I'm trying to solve the following exercise:
Prove that the variety $V\subset \mathbb{CP}^2$ defined by $x^2+y^2+z^2=0$ is isomorphic to $\mathbb{CP}^1$.
What I've done: I tried to define an explicit isomorphism $\mathbb{CP}^1\rightarrow V$ as follows: $[x,y]\mapsto [x+y,x-y,\sqrt2 \ i\sqrt{x^2+y^2}]$. The inverse is given by $[r,s,t]\mapsto [\frac{r+s}{2},\frac{r-s}{2}]$. The problem is that - because of the square root in the first map, this will not map regular functions to regular functions.
How do I find the correct isomorphism?

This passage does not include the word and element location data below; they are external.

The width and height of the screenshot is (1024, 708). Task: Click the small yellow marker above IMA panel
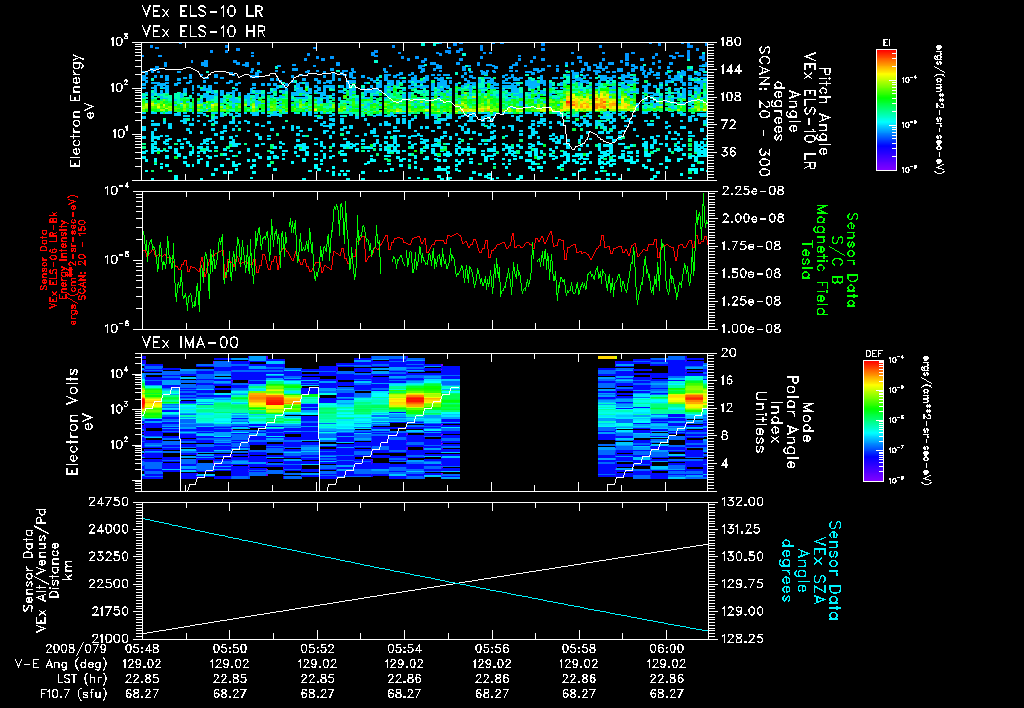(x=607, y=357)
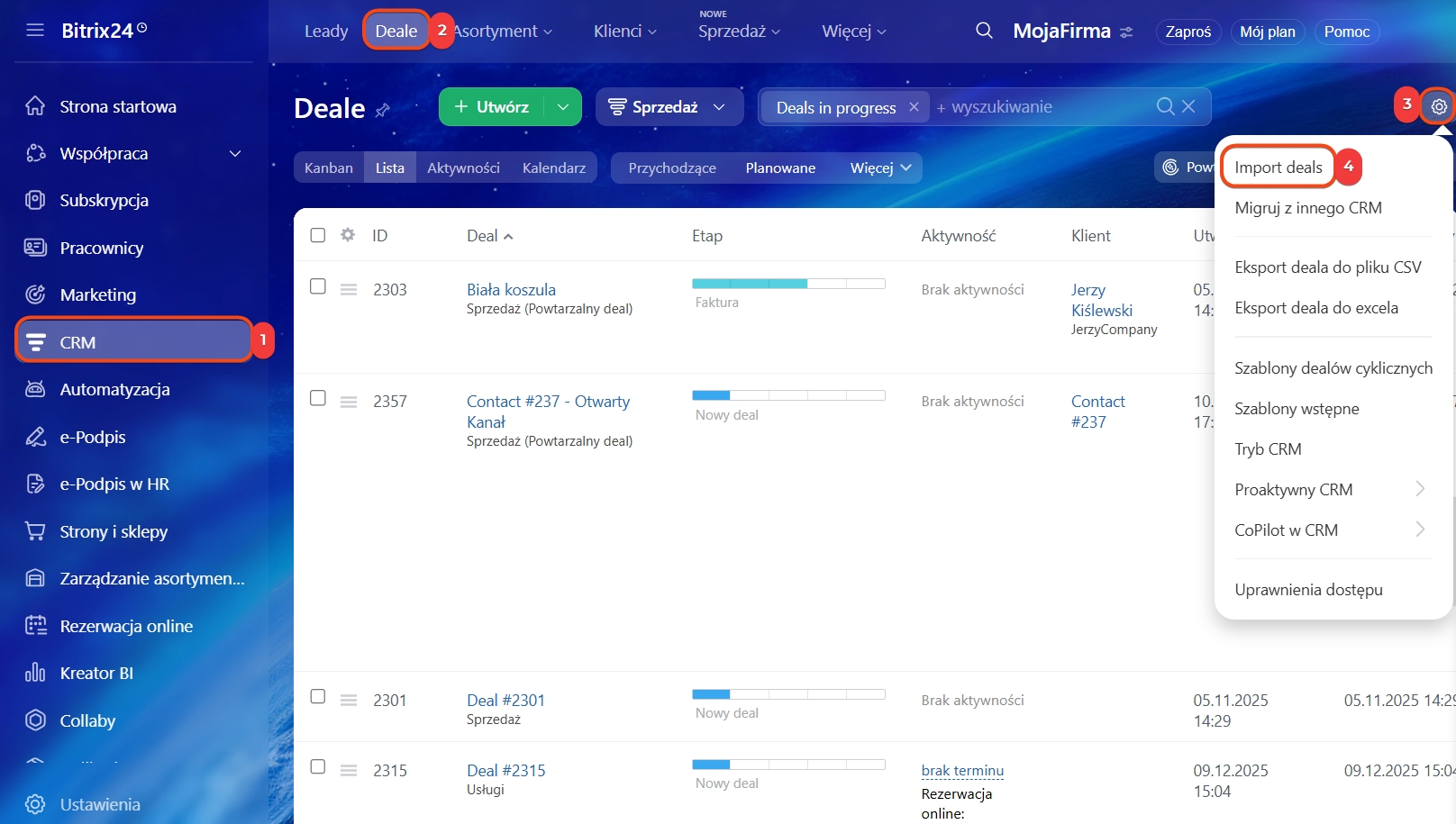Remove the Deals in progress filter chip
The height and width of the screenshot is (824, 1456).
coord(914,107)
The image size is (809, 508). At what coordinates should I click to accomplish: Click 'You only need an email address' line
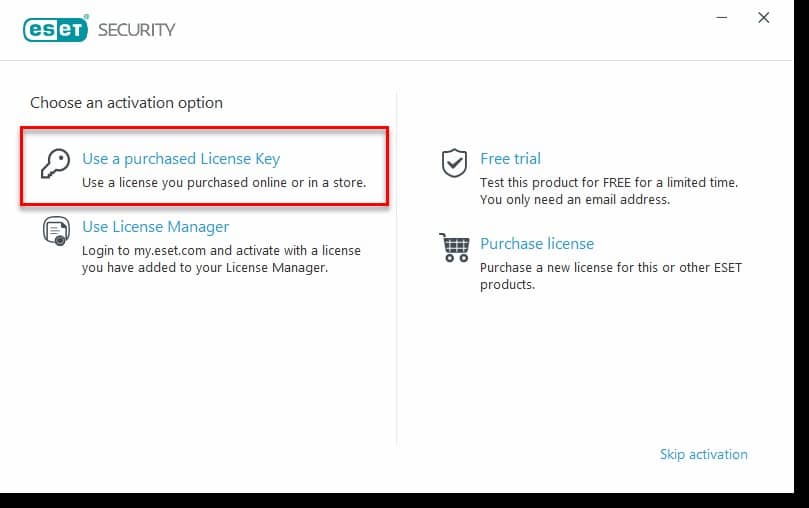click(x=574, y=199)
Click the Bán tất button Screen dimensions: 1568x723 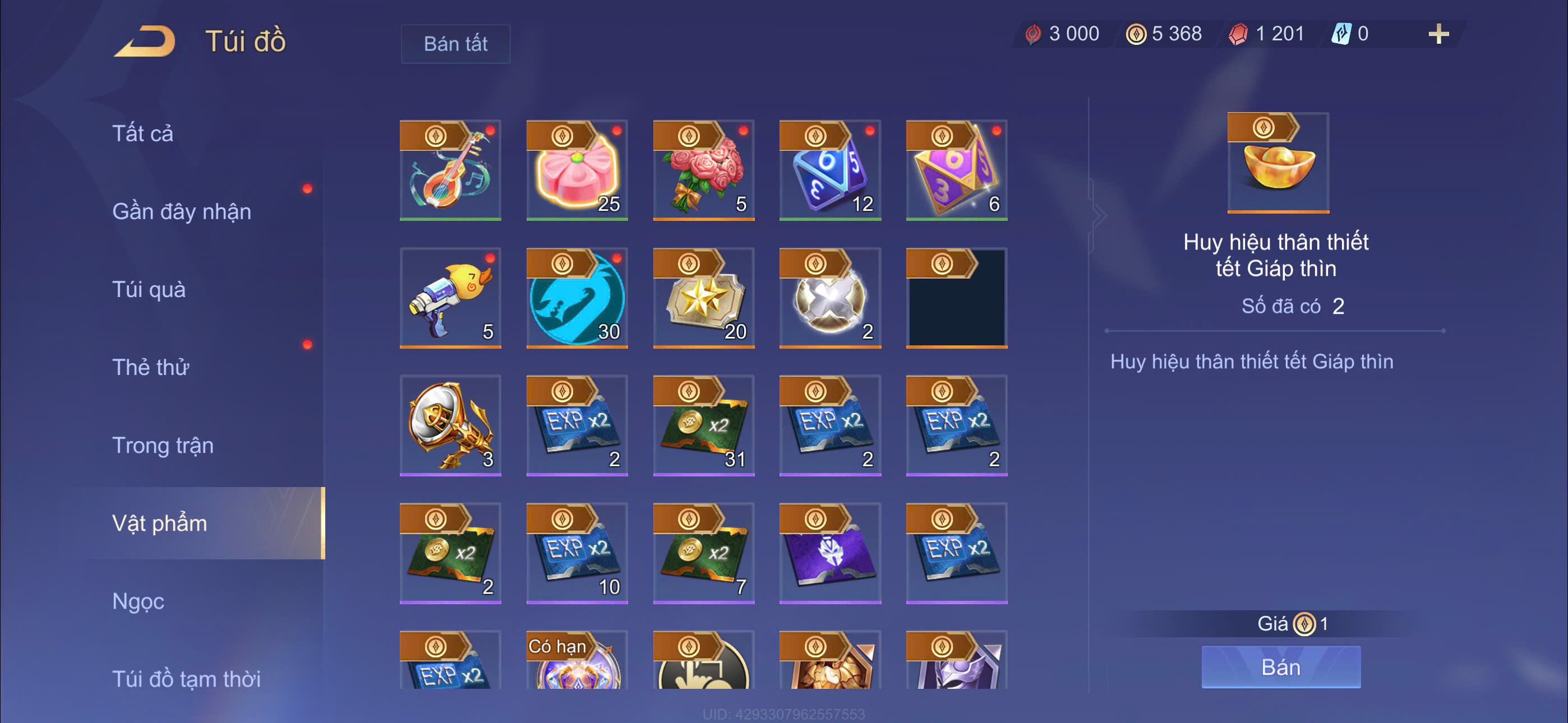[x=455, y=44]
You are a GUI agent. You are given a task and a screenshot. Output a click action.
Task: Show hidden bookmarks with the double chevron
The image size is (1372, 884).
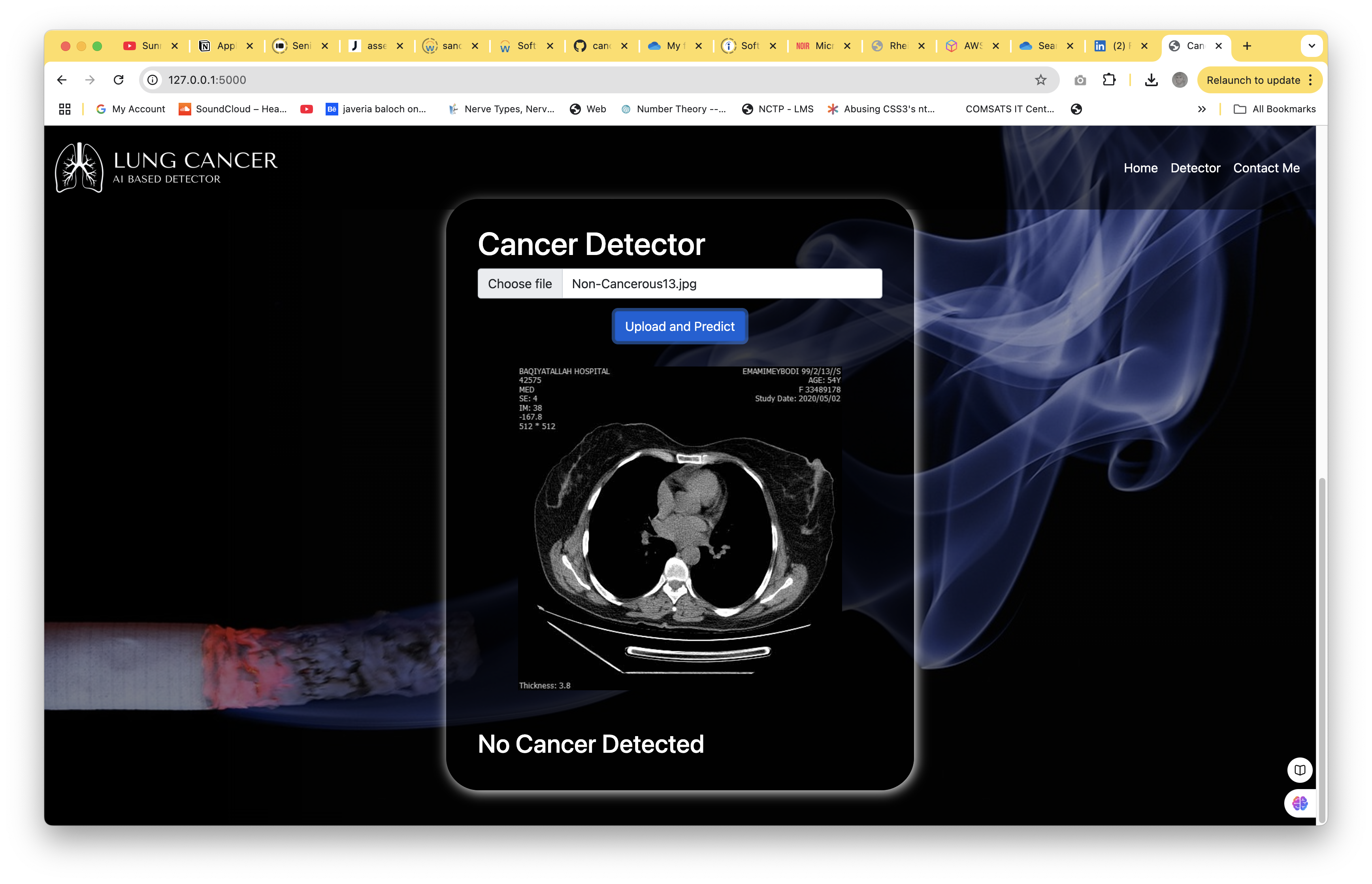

Is finding it explicitly even the "good" way, or is there some more elegent argument that I'm missing?
Thanks for your help, Paul
My teacher in high school taught us the amazing equality $(u^2-v^2)^2+(2uv)^2=(u^2+v^2)^2$ .
By infinitesimal tinkering it yields the parametrization $\mathbb P^1\to V$ you want: $$[u:v]\mapsto [x:y:z]=[u^2-v^2:2uv: i(u^2+v^2)]$$ Try to show that this parametrization is an isomorphism
I write this answer as an homage to that dear teacher of so long ago, Monsieur Devroegh.
Edit
For those who couldn't find the inverse of the parametrization above , here it is (recall that $x^2+y^2+z^2=0$): $$ V\ni[x:y:z]\mapsto [u:v]=[-y: x+iz ]\in \mathbb P^1$$ and $[1:0:i]\mapsto [1:0], [1:0:-i]\mapsto [0:1]$